Records provided:
Content starts

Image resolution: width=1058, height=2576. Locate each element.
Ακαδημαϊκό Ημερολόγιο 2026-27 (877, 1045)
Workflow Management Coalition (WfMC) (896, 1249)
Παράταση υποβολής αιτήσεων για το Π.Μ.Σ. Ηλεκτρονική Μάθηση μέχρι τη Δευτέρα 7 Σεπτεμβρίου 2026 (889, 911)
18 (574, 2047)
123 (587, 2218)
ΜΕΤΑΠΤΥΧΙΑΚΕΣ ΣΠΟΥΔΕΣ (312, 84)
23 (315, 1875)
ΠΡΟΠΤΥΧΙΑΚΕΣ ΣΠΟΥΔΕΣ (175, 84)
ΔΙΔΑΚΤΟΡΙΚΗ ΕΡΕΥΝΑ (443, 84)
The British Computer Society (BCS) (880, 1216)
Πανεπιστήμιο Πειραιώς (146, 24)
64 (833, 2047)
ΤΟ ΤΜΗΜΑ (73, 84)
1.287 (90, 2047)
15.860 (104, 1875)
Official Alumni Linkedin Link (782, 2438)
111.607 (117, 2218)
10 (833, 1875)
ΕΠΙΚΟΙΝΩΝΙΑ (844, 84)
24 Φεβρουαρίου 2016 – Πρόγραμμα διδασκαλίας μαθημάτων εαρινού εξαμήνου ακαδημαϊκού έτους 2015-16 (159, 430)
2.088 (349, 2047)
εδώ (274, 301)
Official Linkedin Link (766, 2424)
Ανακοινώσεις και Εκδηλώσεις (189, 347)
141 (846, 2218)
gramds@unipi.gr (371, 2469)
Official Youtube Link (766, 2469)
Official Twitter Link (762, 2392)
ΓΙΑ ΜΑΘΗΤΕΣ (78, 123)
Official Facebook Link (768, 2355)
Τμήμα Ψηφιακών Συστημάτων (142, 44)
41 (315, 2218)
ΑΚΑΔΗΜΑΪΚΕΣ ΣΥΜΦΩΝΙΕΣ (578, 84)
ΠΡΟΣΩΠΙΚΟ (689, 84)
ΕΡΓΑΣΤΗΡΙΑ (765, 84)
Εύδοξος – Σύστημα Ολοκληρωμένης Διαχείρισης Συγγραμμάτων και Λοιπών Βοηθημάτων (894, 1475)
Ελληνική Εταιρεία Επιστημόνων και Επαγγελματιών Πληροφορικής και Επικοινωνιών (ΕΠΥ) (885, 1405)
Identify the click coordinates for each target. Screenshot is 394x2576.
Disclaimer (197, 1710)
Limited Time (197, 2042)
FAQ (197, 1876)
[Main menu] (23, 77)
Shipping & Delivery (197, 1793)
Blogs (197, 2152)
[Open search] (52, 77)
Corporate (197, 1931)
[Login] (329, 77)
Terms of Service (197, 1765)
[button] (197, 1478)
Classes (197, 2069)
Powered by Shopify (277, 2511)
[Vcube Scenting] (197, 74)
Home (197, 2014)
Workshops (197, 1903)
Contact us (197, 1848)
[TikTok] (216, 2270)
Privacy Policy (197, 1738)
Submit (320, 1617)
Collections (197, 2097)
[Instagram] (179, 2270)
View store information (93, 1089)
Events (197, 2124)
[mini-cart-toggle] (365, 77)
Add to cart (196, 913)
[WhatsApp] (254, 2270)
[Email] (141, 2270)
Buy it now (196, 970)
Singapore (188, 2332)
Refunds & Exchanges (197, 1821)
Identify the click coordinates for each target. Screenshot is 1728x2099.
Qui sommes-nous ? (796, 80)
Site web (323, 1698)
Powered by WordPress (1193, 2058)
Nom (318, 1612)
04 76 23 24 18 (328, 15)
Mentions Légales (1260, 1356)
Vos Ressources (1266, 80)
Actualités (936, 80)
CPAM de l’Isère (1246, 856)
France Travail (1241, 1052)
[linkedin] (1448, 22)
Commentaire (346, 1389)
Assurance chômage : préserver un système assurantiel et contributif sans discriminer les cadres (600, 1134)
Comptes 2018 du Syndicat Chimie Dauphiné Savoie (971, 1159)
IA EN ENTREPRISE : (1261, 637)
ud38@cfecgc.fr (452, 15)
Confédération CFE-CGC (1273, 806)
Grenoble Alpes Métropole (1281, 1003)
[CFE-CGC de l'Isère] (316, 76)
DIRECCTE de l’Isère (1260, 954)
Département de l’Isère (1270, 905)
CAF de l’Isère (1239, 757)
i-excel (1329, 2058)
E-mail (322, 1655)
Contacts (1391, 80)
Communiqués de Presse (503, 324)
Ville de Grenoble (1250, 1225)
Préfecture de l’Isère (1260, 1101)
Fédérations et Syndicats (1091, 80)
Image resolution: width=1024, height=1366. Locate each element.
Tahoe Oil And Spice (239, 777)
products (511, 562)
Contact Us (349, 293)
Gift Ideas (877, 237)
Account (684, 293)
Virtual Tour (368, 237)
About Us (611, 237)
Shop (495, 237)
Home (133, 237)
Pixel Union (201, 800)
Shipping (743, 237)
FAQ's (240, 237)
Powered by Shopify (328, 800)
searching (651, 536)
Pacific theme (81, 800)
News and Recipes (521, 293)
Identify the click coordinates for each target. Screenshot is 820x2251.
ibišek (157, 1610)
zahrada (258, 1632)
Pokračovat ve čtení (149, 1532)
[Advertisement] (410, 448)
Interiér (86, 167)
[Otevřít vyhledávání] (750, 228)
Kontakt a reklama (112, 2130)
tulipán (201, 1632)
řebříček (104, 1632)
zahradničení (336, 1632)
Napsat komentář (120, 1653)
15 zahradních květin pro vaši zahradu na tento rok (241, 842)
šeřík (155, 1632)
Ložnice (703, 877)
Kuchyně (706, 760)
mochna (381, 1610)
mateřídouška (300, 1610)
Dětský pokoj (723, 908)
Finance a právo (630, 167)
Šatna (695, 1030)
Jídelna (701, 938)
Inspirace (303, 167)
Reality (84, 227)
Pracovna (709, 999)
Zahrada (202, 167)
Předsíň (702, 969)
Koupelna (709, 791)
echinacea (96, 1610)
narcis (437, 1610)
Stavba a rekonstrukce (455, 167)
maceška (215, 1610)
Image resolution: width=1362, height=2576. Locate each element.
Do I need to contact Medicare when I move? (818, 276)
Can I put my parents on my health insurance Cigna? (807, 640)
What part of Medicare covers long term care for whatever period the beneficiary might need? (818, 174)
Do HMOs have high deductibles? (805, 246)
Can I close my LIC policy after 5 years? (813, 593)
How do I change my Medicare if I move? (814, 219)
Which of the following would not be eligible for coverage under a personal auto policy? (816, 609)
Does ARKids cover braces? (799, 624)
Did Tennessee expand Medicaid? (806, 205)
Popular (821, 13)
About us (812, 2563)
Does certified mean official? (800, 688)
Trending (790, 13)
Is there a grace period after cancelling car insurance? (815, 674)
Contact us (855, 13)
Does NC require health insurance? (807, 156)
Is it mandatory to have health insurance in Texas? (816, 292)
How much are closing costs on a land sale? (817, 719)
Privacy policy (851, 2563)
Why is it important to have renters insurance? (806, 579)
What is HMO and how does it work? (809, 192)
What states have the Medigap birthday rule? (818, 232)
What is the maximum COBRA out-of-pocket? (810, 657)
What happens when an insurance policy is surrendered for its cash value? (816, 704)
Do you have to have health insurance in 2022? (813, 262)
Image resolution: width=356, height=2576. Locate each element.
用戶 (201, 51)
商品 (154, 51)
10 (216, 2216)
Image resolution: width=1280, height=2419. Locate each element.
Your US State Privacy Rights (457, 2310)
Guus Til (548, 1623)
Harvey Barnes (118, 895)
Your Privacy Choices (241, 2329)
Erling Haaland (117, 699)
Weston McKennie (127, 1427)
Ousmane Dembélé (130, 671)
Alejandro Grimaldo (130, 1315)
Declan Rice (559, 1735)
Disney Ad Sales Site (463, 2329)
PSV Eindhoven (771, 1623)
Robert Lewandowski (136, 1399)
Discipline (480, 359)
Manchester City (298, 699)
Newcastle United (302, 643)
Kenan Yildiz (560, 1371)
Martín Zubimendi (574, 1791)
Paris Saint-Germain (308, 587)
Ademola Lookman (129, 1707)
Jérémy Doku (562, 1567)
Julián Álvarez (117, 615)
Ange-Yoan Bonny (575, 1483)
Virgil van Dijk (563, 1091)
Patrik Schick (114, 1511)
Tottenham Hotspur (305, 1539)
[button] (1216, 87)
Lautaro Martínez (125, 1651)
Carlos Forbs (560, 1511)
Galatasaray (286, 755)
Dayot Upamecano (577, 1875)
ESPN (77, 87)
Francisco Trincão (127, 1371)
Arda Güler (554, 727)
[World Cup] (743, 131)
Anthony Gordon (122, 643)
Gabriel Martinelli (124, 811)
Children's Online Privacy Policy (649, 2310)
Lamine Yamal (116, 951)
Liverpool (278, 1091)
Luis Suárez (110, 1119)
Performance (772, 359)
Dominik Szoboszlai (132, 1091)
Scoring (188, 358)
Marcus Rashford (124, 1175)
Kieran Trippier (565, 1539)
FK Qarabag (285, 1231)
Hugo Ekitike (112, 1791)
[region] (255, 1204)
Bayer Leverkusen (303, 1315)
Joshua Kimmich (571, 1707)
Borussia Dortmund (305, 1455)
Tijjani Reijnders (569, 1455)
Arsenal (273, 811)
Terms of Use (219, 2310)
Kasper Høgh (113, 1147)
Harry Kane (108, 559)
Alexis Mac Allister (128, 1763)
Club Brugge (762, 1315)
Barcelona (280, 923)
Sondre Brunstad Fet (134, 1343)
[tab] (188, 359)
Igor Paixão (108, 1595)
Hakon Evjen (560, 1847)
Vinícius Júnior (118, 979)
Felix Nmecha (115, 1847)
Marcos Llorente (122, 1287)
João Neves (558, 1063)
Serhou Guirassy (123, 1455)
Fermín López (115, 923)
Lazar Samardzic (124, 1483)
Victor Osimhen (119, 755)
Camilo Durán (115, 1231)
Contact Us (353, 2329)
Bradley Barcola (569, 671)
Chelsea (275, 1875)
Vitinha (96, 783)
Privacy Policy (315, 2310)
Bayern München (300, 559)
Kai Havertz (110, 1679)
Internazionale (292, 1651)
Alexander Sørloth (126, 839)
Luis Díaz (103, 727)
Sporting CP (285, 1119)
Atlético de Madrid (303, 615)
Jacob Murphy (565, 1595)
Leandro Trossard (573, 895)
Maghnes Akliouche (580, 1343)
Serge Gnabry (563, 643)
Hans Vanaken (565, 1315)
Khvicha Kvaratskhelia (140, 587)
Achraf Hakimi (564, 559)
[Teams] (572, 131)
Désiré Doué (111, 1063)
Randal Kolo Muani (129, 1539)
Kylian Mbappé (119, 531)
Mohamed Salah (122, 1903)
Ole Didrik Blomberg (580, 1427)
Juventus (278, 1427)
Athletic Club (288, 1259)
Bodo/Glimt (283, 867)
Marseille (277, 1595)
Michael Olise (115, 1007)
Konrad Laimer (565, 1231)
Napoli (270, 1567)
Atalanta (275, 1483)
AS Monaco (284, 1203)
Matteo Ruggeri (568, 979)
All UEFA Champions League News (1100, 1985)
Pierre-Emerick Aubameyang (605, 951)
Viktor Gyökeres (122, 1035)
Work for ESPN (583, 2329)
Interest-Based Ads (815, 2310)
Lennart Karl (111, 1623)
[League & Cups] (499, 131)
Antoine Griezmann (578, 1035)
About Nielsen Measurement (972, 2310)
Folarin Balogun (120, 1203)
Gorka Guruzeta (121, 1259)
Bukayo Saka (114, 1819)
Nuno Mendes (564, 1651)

Content ends

What to produce:
Copy each line of the entries that includes the word "when".

Output for this task:
Do I need to contact Medicare when I move? (818, 276)
What happens when an insurance policy is surrendered for its cash value? (816, 704)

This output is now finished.